> [Your task]: Which lines in the listing below contain the string "screenshot" with case matching exactly? Identify each one and copy it in full.

Text and element pointing listing
————————

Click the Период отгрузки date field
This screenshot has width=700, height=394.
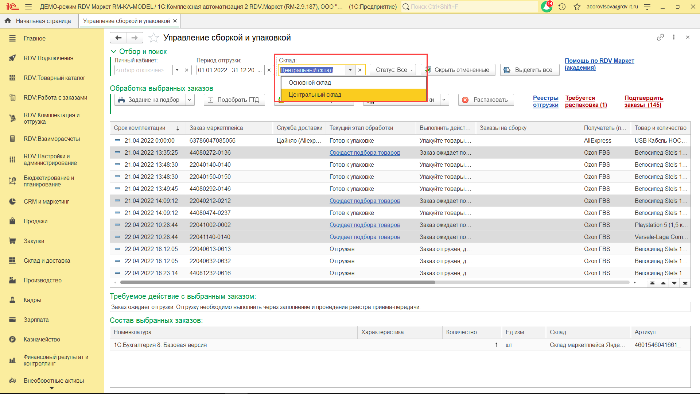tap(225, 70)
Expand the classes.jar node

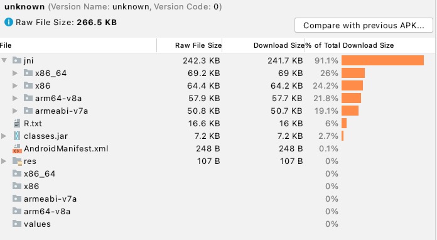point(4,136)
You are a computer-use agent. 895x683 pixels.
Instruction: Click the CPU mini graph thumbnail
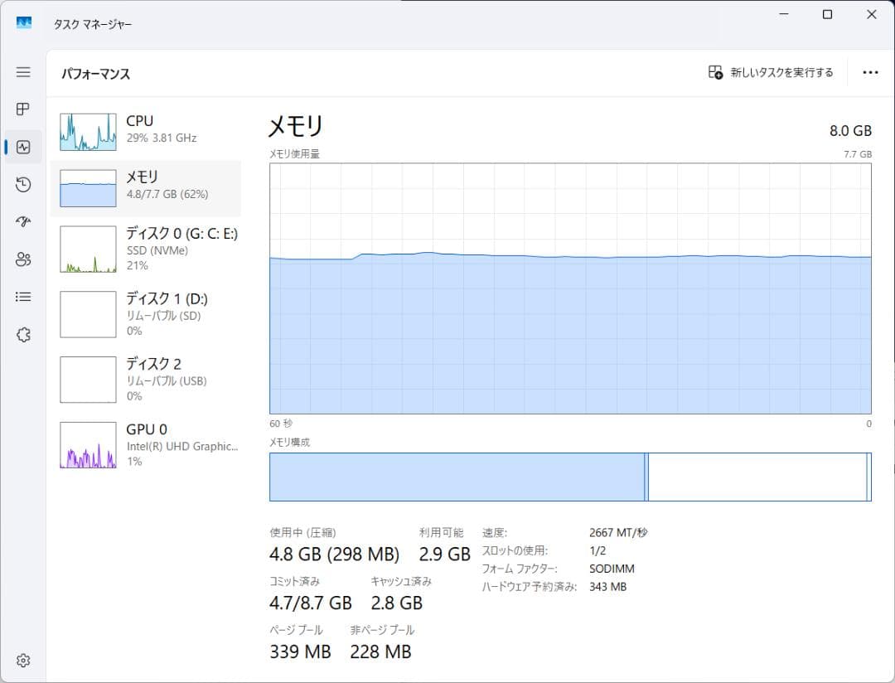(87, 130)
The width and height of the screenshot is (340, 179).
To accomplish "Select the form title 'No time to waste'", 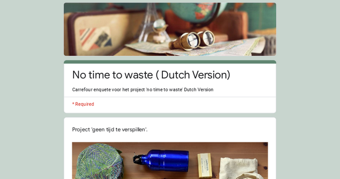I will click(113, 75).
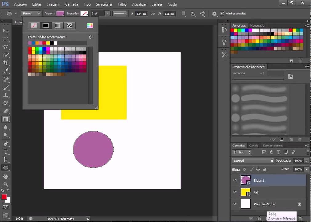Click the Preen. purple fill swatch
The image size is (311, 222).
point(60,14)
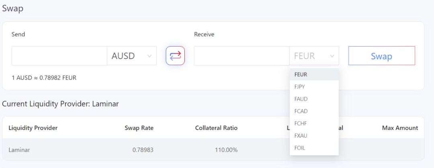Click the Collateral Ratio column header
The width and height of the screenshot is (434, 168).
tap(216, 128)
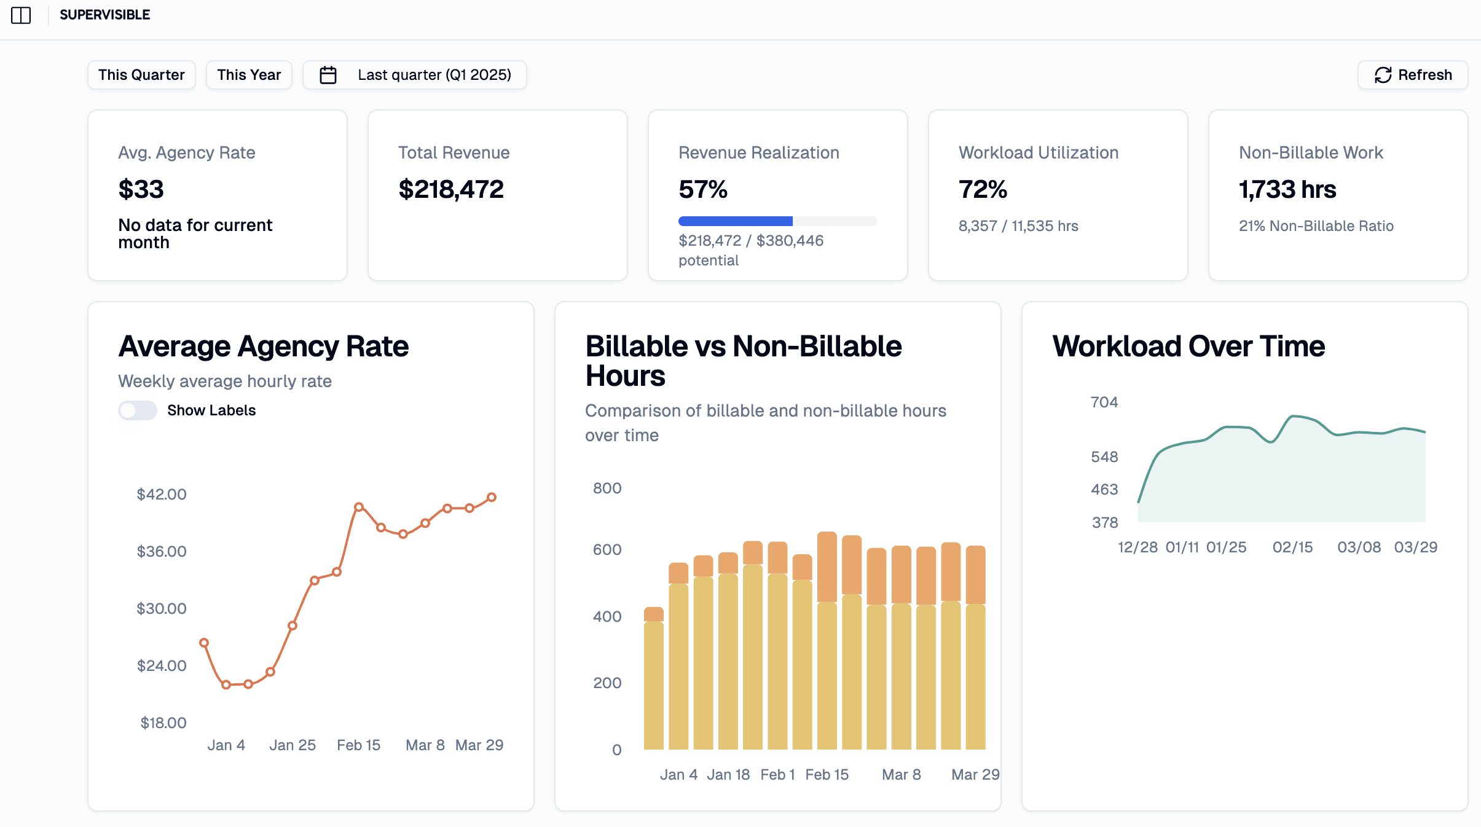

————————

> [Full output]:
This screenshot has width=700, height=394.
The width and height of the screenshot is (340, 179).
The width and height of the screenshot is (434, 168).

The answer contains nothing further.